Plus largement, la fatigue se déplace progressivement, du physique vers le psychologique ; ce dernier ayant d’ailleurs de plus en plus souvent des traductions sur le précédent. Elle devient plus globale et entretient des liens étroits avec nos sociétés d’individus, avec la question de l’autonomie et des contraintes. « Tel est bien l’enjeu de cette démarche historique qui est aussi généalogique : montrer comment ce qui semble depuis toujours ancré dans les chairs s’inscrit aussi, au fil des siècles, dans les consciences, les structures sociales et leurs représentations, jusqu’à se redéployer et nous atteindre au plus profond. » La fatigue est désormais intégrée à notre « quotidien ».

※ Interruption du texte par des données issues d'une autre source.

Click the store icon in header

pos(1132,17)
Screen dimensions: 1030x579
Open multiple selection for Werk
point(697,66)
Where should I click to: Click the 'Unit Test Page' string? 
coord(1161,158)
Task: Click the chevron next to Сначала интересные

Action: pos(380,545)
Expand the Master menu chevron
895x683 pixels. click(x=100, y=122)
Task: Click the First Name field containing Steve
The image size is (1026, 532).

L’Histoire de la fatigue de Georges Vigarello s’impose comme une démonstration passionnante d’une très grande richesse, mobilisant des sources impressionnantes, autant littéraires, scientifiques qu’historiques. Son livre aurait pu faire écho aux thèses du sociologue et philosophe allemand Harmut Rosa sur « l’accélération », envisagée sous ses différentes formes (technique, changement social ou rythme de vie) et ses conséquences en termes de nouvelles aliénations, ou encore à 24/7. Le capitalisme à l'assaut du sommeil de l’américain Jonathan Crary, qui constituent autant d’explications complémentaires des causes contemporaines de notre fatigue. In fine, la fatigue constitue un phénomène dont seule une analyse pluridisciplinaire – biologique, psychologique et sociologique notamment – est en mesure de rendre compte, analyse permise ici par la synthèse historique.